What is expected.
Rewrite each of the records below with every "GUI agent" swapped for "screen assistant", leaving everything else unchanged.
---
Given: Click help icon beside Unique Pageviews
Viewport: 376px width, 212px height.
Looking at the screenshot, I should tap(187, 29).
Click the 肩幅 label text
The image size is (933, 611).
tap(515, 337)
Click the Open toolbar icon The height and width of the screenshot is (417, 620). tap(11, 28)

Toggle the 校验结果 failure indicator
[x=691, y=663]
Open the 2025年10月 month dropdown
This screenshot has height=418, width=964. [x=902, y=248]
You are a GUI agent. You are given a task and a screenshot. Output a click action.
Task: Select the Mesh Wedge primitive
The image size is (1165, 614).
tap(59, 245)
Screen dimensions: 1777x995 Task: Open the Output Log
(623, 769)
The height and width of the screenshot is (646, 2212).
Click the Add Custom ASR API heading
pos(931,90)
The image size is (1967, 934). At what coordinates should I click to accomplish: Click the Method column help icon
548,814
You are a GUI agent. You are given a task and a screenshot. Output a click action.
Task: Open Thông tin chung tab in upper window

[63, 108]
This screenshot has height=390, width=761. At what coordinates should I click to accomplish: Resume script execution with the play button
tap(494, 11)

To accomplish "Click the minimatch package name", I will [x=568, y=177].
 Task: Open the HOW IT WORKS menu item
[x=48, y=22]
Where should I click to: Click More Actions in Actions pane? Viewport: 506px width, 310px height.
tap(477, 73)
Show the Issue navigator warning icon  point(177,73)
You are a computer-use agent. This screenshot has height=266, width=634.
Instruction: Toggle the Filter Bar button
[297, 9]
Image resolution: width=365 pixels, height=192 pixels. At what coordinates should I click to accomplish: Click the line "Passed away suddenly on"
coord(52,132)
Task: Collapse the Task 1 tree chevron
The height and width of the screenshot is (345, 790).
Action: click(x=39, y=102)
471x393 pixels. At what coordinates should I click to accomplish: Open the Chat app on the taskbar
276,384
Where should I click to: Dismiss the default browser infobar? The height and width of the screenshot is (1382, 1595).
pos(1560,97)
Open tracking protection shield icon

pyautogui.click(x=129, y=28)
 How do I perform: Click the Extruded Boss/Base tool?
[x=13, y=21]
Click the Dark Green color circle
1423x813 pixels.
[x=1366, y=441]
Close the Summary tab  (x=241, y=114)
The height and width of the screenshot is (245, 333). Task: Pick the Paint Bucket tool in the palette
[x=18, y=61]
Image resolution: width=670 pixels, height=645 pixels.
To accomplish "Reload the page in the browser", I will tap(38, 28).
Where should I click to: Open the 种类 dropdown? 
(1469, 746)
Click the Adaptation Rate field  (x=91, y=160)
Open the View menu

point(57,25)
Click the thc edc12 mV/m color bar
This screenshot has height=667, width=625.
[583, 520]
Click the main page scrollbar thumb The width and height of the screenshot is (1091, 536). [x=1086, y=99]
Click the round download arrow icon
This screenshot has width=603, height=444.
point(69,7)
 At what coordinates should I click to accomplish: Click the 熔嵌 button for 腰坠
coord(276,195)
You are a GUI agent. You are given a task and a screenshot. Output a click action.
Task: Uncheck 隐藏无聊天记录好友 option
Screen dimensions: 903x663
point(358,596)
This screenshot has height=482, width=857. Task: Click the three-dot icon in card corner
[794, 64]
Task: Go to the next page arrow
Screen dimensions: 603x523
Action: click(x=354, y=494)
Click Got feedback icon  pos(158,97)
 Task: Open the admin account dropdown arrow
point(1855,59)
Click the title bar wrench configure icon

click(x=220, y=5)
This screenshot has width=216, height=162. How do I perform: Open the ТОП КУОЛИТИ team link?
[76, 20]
---
Final result.
Given: Click help icon beside Unique Pageviews
Viewport: 376px width, 212px height.
Looking at the screenshot, I should tap(187, 29).
Click the 肩幅 label text
The image size is (933, 611).
tap(515, 337)
Click the Open toolbar icon The height and width of the screenshot is (417, 620). tap(11, 28)

Toggle the 校验结果 failure indicator
[x=691, y=663]
Open the 2025年10月 month dropdown
This screenshot has height=418, width=964. [x=902, y=248]
You are a screen assistant. You are given a task and a screenshot. Output a click action.
Task: Select the Mesh Wedge primitive
The image size is (1165, 614).
tap(59, 245)
Screen dimensions: 1777x995 Task: Open the Output Log
(623, 769)
The height and width of the screenshot is (646, 2212).
Click the Add Custom ASR API heading
pos(931,90)
The image size is (1967, 934). At what coordinates should I click to accomplish: Click the Method column help icon
548,814
You are a screen assistant. You are given a task and a screenshot. Output a click action.
Task: Open Thông tin chung tab in upper window

[63, 108]
This screenshot has height=390, width=761. At what coordinates should I click to accomplish: Resume script execution with the play button
tap(494, 11)

To accomplish "Click the minimatch package name", I will [x=568, y=177].
 Task: Open the HOW IT WORKS menu item
[x=48, y=22]
Where should I click to: Click More Actions in Actions pane? Viewport: 506px width, 310px height.
tap(477, 73)
Show the Issue navigator warning icon  point(177,73)
You are a computer-use agent. This screenshot has height=266, width=634.
Instruction: Toggle the Filter Bar button
[297, 9]
Image resolution: width=365 pixels, height=192 pixels. At what coordinates should I click to accomplish: Click the line "Passed away suddenly on"
coord(52,132)
Task: Collapse the Task 1 tree chevron
The height and width of the screenshot is (345, 790).
Action: click(x=39, y=102)
471x393 pixels. At what coordinates should I click to accomplish: Open the Chat app on the taskbar
276,384
Where should I click to: Dismiss the default browser infobar? The height and width of the screenshot is (1382, 1595).
pos(1560,97)
Open tracking protection shield icon

pyautogui.click(x=129, y=28)
 How do I perform: Click the Extruded Boss/Base tool?
[x=13, y=21]
Click the Dark Green color circle
1423x813 pixels.
[x=1366, y=441]
Close the Summary tab  (x=241, y=114)
The height and width of the screenshot is (245, 333). Task: Pick the Paint Bucket tool in the palette
[x=18, y=61]
Image resolution: width=670 pixels, height=645 pixels.
To accomplish "Reload the page in the browser", I will tap(38, 28).
Where should I click to: Open the 种类 dropdown? 
(1469, 746)
Click the Adaptation Rate field  (x=91, y=160)
Open the View menu

point(57,25)
Click the thc edc12 mV/m color bar
This screenshot has height=667, width=625.
[583, 520]
Click the main page scrollbar thumb The width and height of the screenshot is (1091, 536). [x=1086, y=99]
Click the round download arrow icon
This screenshot has width=603, height=444.
point(69,7)
 At what coordinates should I click to accomplish: Click the 熔嵌 button for 腰坠
coord(276,195)
You are a screen assistant. You are given a task and a screenshot. Output a click action.
Task: Uncheck 隐藏无聊天记录好友 option
Screen dimensions: 903x663
point(358,596)
This screenshot has height=482, width=857. Task: Click the three-dot icon in card corner
[794, 64]
Task: Go to the next page arrow
Screen dimensions: 603x523
Action: click(x=354, y=494)
Click Got feedback icon  pos(158,97)
 Task: Open the admin account dropdown arrow
point(1855,59)
Click the title bar wrench configure icon

click(x=220, y=5)
This screenshot has width=216, height=162. How do I perform: Open the ТОП КУОЛИТИ team link?
[76, 20]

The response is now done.